#### WHAT THE TASK ASKS
Reproduce word for word the line holding "The image size is (768, 404)." and all lines after it in the data, through the end, leaving out pictures.

=== Section Start ===

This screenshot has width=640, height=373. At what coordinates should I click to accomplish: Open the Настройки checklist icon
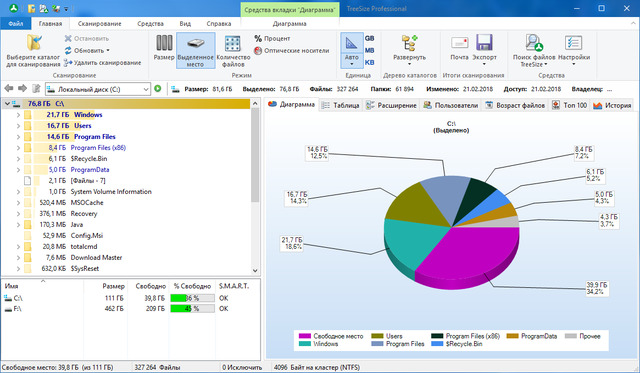[x=573, y=42]
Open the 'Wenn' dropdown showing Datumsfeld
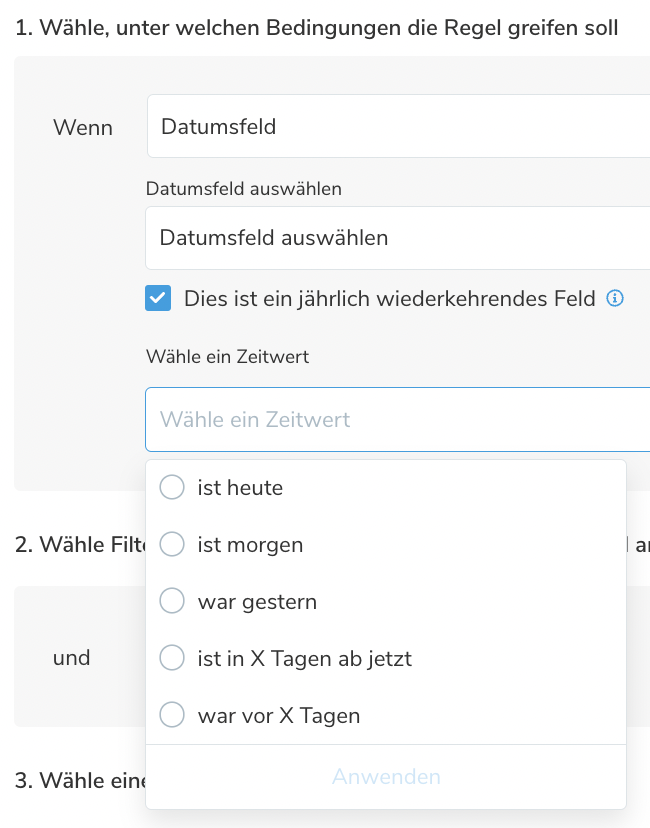The height and width of the screenshot is (828, 650). point(398,127)
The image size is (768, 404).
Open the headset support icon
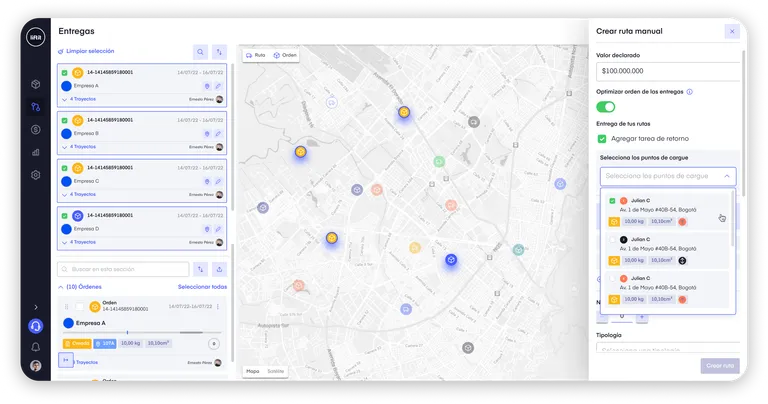coord(35,326)
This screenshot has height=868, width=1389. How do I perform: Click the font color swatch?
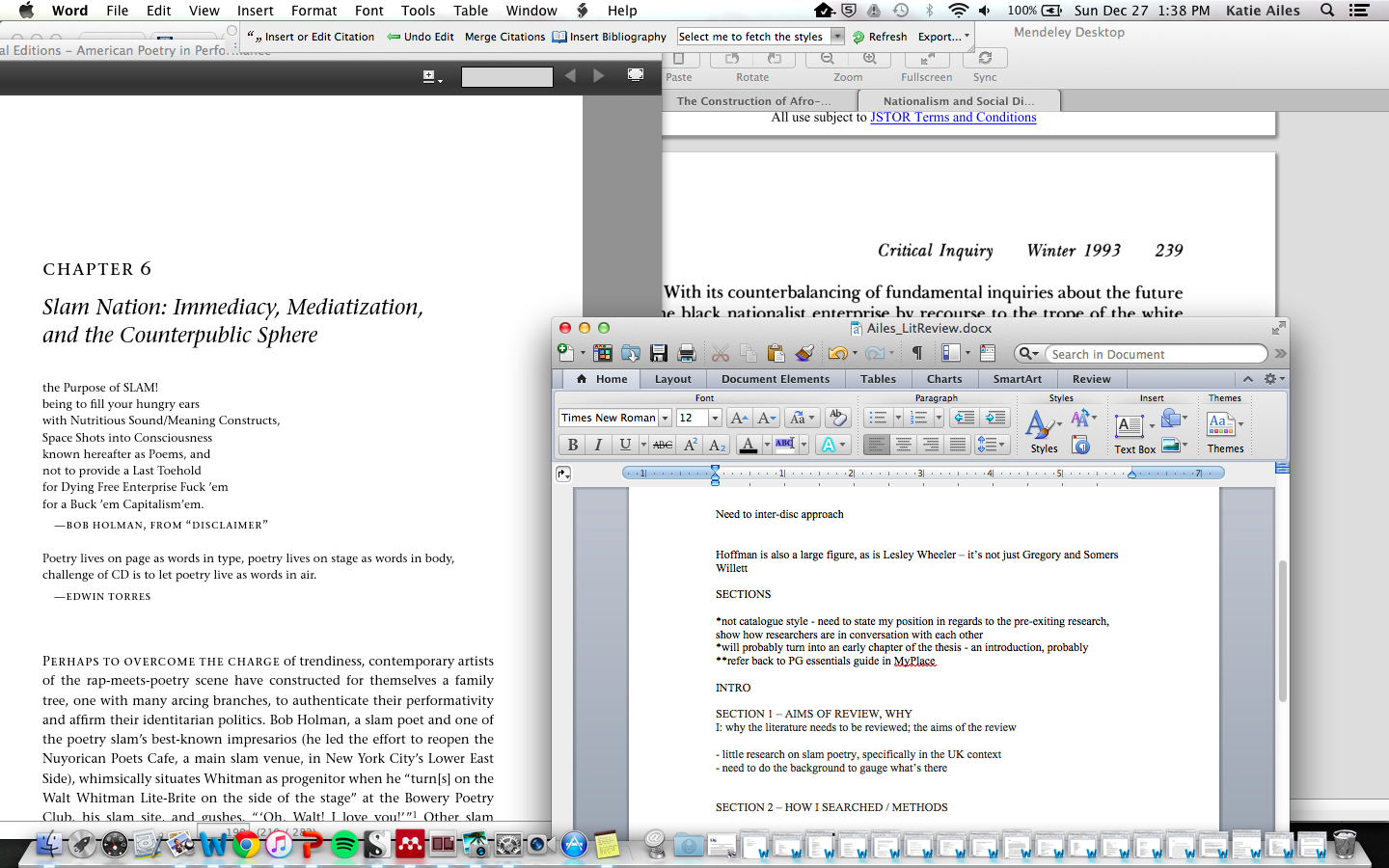pyautogui.click(x=749, y=445)
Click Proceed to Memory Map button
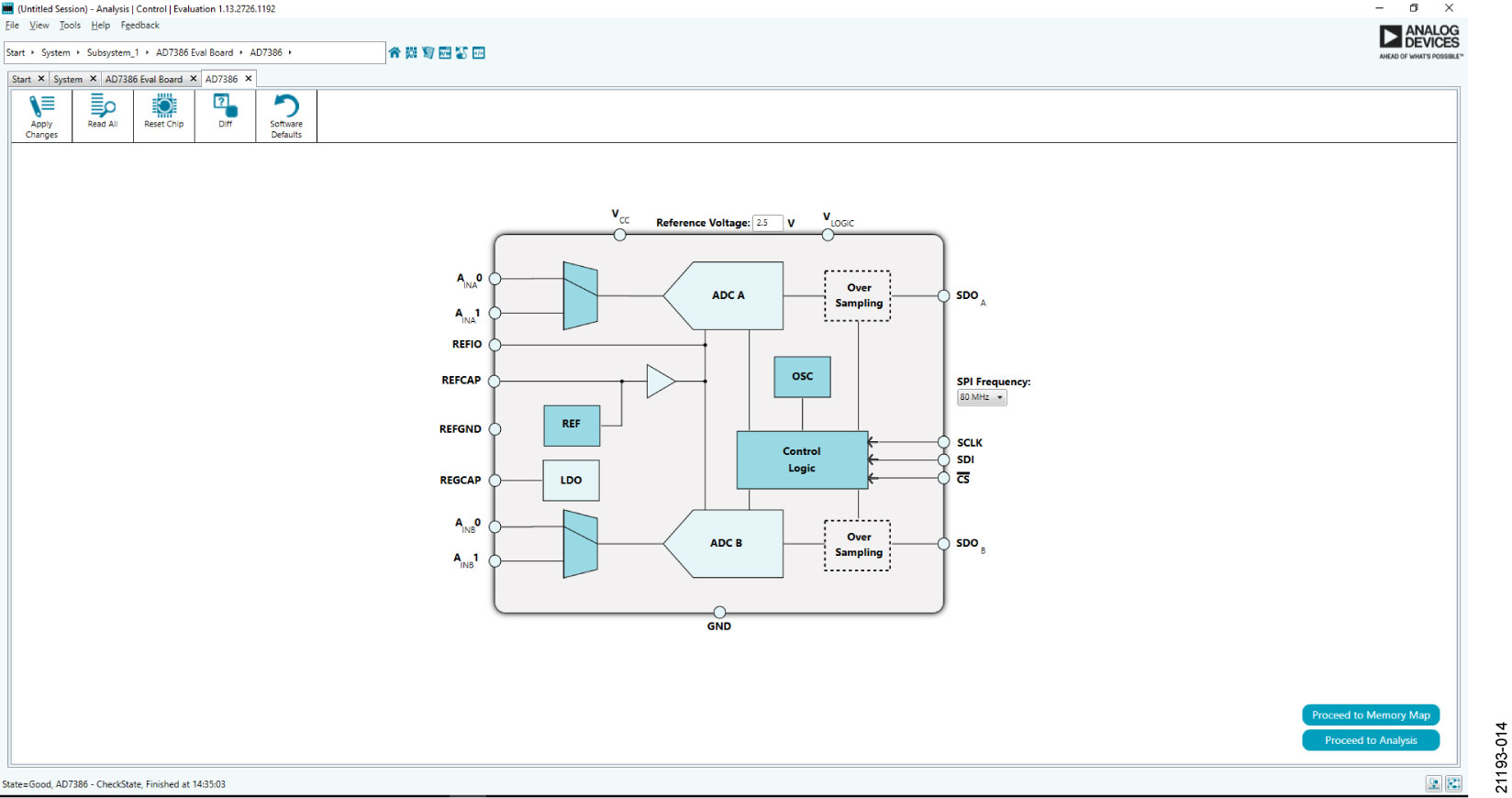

=== Section End ===

#### ANSWER TO THE EXERCISE
The image size is (768, 404).
Open the headset support icon
coord(35,326)
This screenshot has height=868, width=1389. How do I perform: Click the font color swatch?
pyautogui.click(x=749, y=445)
Click Proceed to Memory Map button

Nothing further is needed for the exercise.